Provided records START

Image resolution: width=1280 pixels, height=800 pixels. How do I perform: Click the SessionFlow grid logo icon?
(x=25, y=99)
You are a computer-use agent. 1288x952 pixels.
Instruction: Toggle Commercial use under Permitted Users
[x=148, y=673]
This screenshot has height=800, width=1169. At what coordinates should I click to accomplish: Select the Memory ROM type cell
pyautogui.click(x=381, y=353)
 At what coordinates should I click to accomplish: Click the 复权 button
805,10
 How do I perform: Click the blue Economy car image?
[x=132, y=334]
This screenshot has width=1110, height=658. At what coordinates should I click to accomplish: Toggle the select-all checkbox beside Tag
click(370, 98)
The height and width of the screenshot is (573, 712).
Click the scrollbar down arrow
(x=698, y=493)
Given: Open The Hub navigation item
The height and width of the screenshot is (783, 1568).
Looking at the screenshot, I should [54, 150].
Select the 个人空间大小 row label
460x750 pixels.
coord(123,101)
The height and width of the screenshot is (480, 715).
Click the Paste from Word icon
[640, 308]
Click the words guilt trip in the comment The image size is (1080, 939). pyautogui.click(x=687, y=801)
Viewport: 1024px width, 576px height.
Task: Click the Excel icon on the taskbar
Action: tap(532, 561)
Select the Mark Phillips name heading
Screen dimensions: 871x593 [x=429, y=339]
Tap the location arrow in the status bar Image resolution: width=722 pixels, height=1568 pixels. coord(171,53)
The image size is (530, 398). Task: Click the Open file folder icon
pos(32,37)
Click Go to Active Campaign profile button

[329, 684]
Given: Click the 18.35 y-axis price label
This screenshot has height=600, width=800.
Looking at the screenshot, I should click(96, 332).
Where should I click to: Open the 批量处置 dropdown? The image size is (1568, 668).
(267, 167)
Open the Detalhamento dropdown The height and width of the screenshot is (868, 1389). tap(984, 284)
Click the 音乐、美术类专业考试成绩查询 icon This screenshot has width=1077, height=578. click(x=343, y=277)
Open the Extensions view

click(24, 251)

Provided records END

:: What the task asks ::
If a line in the data above holds the word "Given", count it, and give only the final number.

:: Written answer ::
2